A report studying the effects of short-term housing rentals on the Denver housing market found that the industry doesn’t have an impact on housing costs in the city.
Short-term rentals are a popular alternative to staying in hotels. Consumers typically rent lodging through home sharing websites like Airbnb or Vrbo.
Denver began regulating short-term rentals in 2016 but started more strict enforcement earlier this year. The Denver District Attorney’s Office in the last few months charged individuals with felonies for illegally renting out their own properties on home-sharing websites like Airbnb.

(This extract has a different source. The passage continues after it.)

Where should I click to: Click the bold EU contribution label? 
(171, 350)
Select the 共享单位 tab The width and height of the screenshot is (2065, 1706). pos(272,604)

Critics of the industry who support stringent regulation of short-term rentals often argue they raise housing costs by reducing the number of homes available on the market, thus raising rent and home prices.
The report, however, suggests that’s not the case in Denver. Short-term rental units make up only one percent of total housing units in the city, according to the report.
“It is unlikely that short term rentals have the potential to decrease the supply of housing units in Denver enough to increase housing costs,” the report said.
“Short term rentals in Denver do not appear to have an impact on housing costs at the citywide level,” the report concluded.
While a concentration of short-term rental units is “moderately positively correlated with increased home values,” the report attributed increases to the desirability of the area for visitors to the city.
The report also acknowledged that the city’s continued enforcement of regulations framework “is critical to ensuring that short term rentals do not inflate housing prices in Denver.”
Denver requires that properties rented on a short-term basis must be the owner’s primary residence. The city also requires owners obtain a business license to operate a short-term rental.